I doubt we're going to see super-overhauls of these lenses for quite some time...if ever. There's only so much you can do with lenses this fast in terms of getting wide open sharpness or focusing speed.

Even the $10K Leica Noctilux 50/.95 isn't perfect, so it's pretty unlikely that you're going to see a major improvement to what are already very good lenses at a price that is anywhere in reach of a typical human being. 

So no, they aren't perfect, and likely will never be - but if you buy one of the current ones, you'll have the best autofocus, 35mm frame-size 50mm f/1.2 and 85mm f/1.2 lenses ever made on planet Earth. So that's pretty good. (The Leica 50/.95, and the Zeiss 50/1.2 and 85/1.2 manual focus anniversary editions made for 35mm Contax might be slightly better...maybe.)


----------



## takesome1 (Sep 17, 2013)

The 85mm L will not stop taking great pictures if a new version is released.

I wouldn't expect a replacement for several years. Even if announced today it might be a year or two away.


----------



## CarlTN (Sep 17, 2013)

spacetimeroger said:


> The motors in the 50 Ls (going all the way back to the 50/1.0 L days), and 85 Ls have never been speed demons, and won't likely ever be - that's a lot of heavy glass to move around in there... The design(s) are also much older than you might think..."2005-2006" doesn't tell the whole story. The 85/1.2 I came out in 1989...the mk II came out more recently, but optically it's not very different - the motor is updated and the coatings are updated...that's really about it. Go back to the Canon FD days and the FD 85/1.2 isn't terribly different from the current EOS version given the amount of time that has elapsed since then.
> 
> I doubt we're going to see super-overhauls of these lenses for quite some time...if ever. There's only so much you can do with lenses this fast in terms of getting wide open sharpness or focusing speed.
> 
> ...



Very interesting historical perspective, thank you! Also glad to see someone mention the Leica Noctilux...


----------



## CarlTN (Sep 17, 2013)

takesome1 said:


> The 85mm L will not stop taking great pictures if a new version is released.
> 
> I wouldn't expect a replacement for several years. Even if announced today it might be a year or two away.

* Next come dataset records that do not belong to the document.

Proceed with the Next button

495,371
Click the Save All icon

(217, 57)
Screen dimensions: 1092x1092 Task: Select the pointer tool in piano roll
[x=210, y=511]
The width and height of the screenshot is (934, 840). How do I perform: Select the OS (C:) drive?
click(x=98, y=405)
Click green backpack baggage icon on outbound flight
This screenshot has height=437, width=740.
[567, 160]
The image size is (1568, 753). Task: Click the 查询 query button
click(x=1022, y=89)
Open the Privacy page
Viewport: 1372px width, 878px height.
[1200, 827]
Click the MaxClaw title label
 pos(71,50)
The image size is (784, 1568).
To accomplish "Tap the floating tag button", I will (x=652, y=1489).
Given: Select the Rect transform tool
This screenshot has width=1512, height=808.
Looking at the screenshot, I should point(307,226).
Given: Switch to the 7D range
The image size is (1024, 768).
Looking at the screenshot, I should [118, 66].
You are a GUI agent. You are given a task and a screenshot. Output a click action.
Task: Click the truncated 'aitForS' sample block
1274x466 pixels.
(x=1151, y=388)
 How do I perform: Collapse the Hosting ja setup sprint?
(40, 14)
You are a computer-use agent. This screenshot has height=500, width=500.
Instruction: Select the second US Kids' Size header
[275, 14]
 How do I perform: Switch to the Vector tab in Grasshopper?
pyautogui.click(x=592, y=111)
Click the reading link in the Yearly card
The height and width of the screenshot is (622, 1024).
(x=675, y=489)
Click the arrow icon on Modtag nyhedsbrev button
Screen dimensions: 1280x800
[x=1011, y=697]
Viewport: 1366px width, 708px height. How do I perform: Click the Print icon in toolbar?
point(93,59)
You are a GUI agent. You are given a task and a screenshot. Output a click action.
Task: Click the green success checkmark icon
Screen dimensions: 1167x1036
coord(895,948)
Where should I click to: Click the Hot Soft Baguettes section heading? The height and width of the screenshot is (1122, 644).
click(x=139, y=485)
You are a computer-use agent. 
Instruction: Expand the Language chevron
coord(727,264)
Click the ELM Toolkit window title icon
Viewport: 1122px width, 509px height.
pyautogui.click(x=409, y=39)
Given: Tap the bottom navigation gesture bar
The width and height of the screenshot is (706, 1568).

+1, and whenever there is a replacement, expect it to cost ~40% more.


----------



## Eldar (Sep 17, 2013)

CarlTN said:


> At f/1.2 focus accuracy is only going to be so accurate ...



That´s the main point. If you are looking to get the f1.2 lenses, you should have the best available AF, to cope with the very shallow DOF. And if you can´t afford the 1DX, then 5DIII is next in line.


----------



## distant.star (Sep 17, 2013)

.
I probably know (and care) less about these kinds of issues than anyone here. But two things would seem to preclude any near-term upgrade of these lenses:

1. They are satisfactory performers in almost every regard. Their optical characteristics, as OP has suggested, are well in line with current sensors.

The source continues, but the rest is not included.